Stated exercise:
Count the lines in the records below that contain the string "label". Give only the number.

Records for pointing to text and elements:

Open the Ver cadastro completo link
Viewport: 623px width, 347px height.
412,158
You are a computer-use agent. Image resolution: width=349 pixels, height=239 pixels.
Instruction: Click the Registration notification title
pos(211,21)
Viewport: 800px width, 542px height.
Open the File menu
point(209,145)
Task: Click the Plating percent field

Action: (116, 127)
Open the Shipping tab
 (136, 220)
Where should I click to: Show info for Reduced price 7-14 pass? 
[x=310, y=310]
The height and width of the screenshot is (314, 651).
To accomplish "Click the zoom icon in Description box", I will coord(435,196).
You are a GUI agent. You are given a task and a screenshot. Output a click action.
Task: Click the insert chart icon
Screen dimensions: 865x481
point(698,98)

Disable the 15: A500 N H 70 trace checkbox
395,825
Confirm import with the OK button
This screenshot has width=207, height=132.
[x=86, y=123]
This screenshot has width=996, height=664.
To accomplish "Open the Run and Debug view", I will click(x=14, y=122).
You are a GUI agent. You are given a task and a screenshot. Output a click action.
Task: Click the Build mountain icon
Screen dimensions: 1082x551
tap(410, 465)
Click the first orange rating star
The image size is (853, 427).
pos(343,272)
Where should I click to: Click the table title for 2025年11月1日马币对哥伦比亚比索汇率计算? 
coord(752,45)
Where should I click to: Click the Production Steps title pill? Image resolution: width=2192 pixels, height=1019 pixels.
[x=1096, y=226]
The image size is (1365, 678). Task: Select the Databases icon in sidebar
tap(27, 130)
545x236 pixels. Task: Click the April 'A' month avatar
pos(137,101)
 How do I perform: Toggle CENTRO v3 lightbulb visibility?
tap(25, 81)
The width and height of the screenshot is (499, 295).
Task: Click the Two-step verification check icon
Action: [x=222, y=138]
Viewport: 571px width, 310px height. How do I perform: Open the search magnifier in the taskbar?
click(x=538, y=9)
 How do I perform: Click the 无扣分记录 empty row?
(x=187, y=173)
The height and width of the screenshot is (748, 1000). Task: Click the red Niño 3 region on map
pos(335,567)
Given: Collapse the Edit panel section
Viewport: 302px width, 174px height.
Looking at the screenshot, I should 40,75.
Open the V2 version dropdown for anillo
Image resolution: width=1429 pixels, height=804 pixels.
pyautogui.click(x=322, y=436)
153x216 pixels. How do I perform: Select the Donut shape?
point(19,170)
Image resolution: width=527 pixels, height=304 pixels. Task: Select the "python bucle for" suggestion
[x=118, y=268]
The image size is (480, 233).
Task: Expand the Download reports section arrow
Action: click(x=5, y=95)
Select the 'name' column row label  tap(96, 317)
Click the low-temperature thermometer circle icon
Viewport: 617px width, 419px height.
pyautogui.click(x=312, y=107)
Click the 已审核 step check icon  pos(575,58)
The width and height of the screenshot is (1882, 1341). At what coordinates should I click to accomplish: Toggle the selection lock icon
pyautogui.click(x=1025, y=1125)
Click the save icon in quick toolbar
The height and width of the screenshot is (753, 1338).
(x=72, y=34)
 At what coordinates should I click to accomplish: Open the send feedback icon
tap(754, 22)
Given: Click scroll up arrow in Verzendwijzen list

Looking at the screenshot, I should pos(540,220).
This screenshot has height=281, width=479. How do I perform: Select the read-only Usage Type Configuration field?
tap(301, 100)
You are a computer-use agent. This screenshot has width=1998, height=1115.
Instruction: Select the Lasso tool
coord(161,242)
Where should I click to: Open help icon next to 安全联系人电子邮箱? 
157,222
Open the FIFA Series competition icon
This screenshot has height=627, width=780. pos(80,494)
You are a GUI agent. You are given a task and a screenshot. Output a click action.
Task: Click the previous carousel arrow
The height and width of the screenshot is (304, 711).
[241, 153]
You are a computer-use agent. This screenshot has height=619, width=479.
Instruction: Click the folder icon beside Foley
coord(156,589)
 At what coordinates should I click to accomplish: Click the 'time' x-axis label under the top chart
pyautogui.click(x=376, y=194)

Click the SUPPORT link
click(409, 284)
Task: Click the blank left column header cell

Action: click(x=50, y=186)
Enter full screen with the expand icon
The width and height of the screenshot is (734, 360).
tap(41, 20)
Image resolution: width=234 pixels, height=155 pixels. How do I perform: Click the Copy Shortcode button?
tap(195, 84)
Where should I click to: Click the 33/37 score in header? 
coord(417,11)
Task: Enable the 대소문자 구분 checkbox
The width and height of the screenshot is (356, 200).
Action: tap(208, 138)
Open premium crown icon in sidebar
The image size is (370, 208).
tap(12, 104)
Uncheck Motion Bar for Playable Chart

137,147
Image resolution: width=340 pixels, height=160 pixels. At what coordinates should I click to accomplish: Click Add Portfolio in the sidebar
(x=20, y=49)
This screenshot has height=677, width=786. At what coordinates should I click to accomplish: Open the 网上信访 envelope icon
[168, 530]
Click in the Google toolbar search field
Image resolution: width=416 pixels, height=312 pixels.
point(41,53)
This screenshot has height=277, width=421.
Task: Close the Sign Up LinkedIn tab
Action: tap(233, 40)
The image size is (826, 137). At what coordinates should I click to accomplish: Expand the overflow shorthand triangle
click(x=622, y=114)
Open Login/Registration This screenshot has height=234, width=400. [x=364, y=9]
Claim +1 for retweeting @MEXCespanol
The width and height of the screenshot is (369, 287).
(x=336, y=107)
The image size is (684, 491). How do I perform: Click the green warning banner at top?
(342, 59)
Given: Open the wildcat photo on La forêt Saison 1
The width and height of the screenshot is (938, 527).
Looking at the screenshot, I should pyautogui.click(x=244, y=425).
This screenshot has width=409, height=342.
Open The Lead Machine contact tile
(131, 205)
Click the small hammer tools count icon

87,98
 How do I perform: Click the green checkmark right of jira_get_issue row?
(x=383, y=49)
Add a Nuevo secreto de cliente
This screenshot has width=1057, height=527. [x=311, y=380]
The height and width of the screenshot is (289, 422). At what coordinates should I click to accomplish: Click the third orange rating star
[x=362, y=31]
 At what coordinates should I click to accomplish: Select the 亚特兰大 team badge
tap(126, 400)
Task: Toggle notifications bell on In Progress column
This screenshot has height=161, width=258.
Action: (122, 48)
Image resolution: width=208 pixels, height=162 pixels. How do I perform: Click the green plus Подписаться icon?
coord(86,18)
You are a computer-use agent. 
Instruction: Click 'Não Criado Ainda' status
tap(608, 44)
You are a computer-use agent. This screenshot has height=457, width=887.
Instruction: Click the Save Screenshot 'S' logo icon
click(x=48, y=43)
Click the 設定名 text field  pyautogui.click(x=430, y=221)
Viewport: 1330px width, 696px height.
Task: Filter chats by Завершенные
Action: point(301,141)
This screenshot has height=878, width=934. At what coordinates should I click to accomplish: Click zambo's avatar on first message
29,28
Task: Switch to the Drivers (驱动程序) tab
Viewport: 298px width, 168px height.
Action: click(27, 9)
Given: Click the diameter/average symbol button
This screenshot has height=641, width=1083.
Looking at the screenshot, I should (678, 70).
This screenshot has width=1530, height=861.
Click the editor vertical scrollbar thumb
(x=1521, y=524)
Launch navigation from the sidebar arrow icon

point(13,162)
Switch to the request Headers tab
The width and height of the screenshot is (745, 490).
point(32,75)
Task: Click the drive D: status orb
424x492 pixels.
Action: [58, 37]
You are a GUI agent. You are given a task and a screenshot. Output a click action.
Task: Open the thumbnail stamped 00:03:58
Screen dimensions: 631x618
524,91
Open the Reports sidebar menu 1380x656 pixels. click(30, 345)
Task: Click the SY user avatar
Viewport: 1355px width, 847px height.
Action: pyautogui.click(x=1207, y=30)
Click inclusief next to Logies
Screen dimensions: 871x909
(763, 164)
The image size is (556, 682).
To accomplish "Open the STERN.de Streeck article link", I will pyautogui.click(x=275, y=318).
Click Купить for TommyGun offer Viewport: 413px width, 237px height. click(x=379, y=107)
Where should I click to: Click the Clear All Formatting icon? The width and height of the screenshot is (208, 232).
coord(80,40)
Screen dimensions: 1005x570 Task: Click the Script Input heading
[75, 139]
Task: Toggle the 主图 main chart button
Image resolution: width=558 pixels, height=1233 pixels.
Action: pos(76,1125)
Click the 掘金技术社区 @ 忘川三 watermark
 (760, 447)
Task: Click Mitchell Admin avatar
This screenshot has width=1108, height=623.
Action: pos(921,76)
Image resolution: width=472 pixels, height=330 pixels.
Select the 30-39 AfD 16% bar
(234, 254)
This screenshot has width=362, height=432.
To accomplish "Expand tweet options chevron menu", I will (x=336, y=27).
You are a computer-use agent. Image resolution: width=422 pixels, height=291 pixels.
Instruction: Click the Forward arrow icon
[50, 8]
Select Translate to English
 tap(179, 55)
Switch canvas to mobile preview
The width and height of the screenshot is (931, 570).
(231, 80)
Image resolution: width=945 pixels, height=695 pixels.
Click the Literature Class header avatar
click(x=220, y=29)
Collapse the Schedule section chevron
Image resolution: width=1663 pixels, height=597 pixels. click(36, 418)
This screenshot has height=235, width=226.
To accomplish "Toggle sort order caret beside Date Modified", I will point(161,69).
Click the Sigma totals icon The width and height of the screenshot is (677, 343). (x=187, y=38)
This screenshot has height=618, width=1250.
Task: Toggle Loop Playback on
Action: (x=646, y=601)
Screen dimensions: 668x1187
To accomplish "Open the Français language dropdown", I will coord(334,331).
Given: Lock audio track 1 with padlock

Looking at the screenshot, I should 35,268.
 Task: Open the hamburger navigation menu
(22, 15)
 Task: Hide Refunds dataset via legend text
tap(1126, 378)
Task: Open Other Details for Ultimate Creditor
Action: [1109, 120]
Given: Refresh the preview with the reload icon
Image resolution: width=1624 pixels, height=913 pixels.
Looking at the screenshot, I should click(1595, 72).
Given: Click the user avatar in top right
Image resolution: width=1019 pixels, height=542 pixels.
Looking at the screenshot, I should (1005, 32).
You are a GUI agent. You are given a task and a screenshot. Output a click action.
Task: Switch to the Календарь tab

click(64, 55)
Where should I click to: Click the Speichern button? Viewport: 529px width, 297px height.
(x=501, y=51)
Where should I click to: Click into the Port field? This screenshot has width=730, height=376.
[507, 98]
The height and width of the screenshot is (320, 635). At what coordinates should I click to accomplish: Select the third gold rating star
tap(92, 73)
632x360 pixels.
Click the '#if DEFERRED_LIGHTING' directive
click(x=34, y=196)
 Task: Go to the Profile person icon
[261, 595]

The response:
2